Substituting a variable in the ODE: $ky''+cy'+y(1-y)=0$

Question

Let $k,c$ be constants. I would like to use a new variable $z=y'$ to make the following ODE into a first order ODE :

$ky''+cy'+y(1-y)=0$

I don't see how to handle the $y(1-y)$ term...

Any help is appreciated.

Answer 1

Contrarily to what one could say at first sight, Maple yields the answer in the form requested by the OP. One has to set $z=y(x)$ and this gives the equation $$ w(z)\frac{dw(z)}{dz}+\frac{1}{k}\left(c\cdot w(z)-z^2+z\right)=0 $$ and $$ x=\int\frac{dz}{w(z)}+C, $$ where $C$ is an integration constant and finally $$ w(z)=\frac{dy}{dx}. $$

Answer 2

You can transform it to a first order system by letting $z_1(x)=y(x)$ and $z_2(x) = y'(x)$. Then you will get with $z(x)=\begin{bmatrix}z_1(x)\\z_2(x)\end{bmatrix}$:

\begin{align*} z'(x) &= \begin{bmatrix}z_1'(x)\\z_2'(x)\end{bmatrix} = \begin{bmatrix}y'(x)\\y''(x)\end{bmatrix} = \begin{bmatrix}y'(x)\\-\frac{c}k y'(x) - \frac1k y(x)\bigl(1-y(x)\bigr)\end{bmatrix} \\ &= \begin{bmatrix}z_2(x)\\-\frac{c}k z_2(x) - \frac1k z_1(x)\bigl(1-z_1(x)\bigr)\end{bmatrix} \end{align*}

Answer 3

$$k\frac{d^2y}{dx^2}+c\frac{dy}{dx}+y(1-y)=0 \tag 1$$

This equation is on autonomous kind. The usual change in the aim to reduce the order from 2 to 1 is : $$\frac{dy}{dx}=F(y)$$ $\frac{d^2y}{dx^2}=\frac{dF(y)}{dx}=\frac{dF}{dy}\frac{dy}{dx}=F(y)\frac{dF}{dy}$ $$kF(y)\frac{dF}{dy}+cF(y)+y(1-y)=0$$ $$F(y)\frac{dF}{dy}=-\frac{c}{k}F(y)+\frac{1}{k}y(y-1)$$ Let $F(y)=\frac{1}{G(y)}$ $$\frac{dG}{dy}=-\frac{c}{k}G^2+\frac{1}{k}y(1-y)G^3$$ This is an Abel's differential equation of the first kind.

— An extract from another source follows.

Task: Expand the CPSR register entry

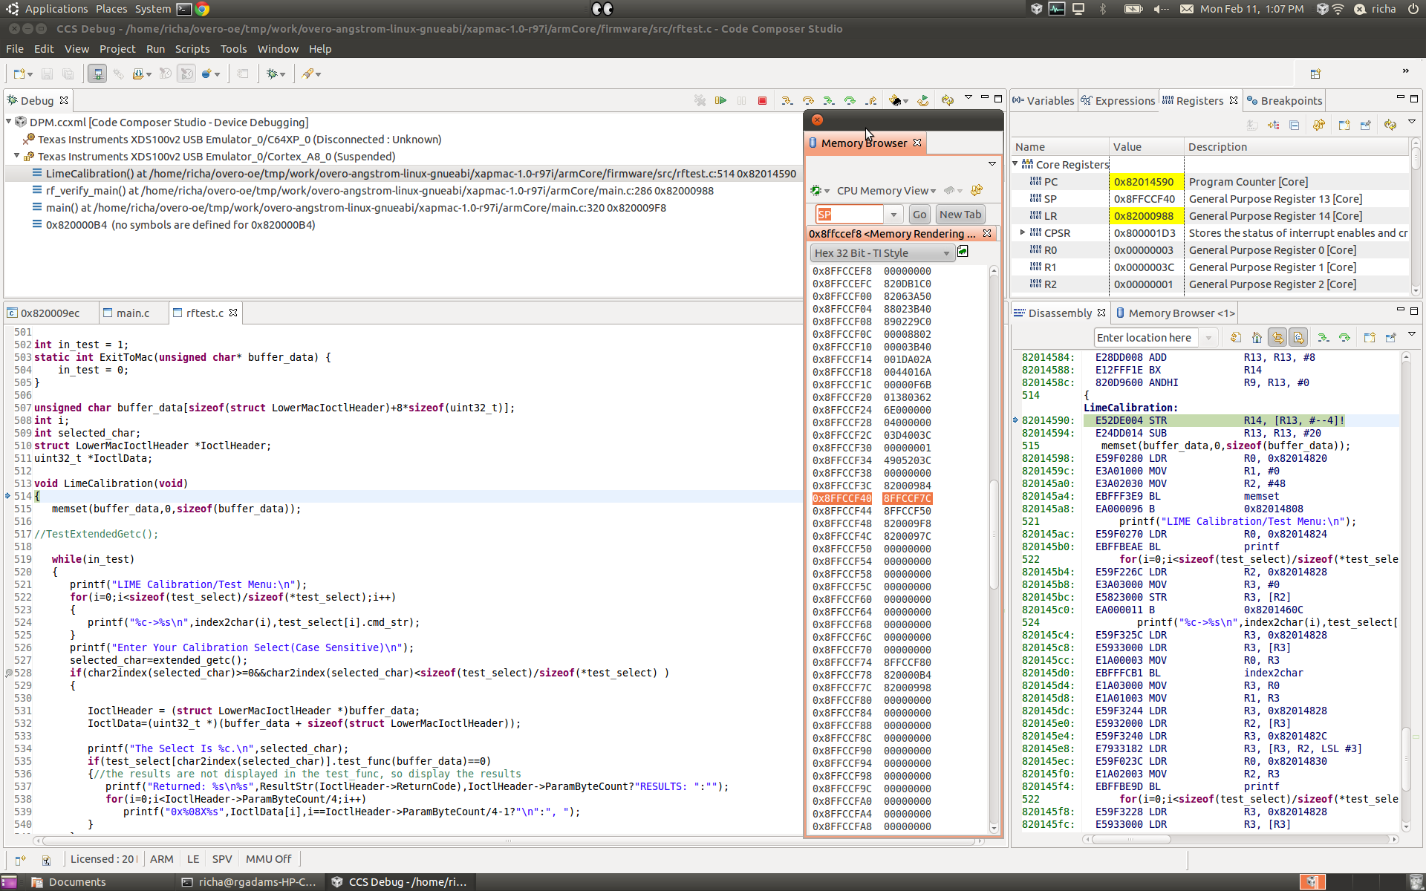Action: point(1023,233)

In the general case there is no closed form for the solutions. In practice, better use numerical method to directly solve Eq.$(1)$.

Note that obvious particular solutions of Eq.$(1)$ are $y(x)=0$ and $y(x)=1$. Of course, this is not the general solution.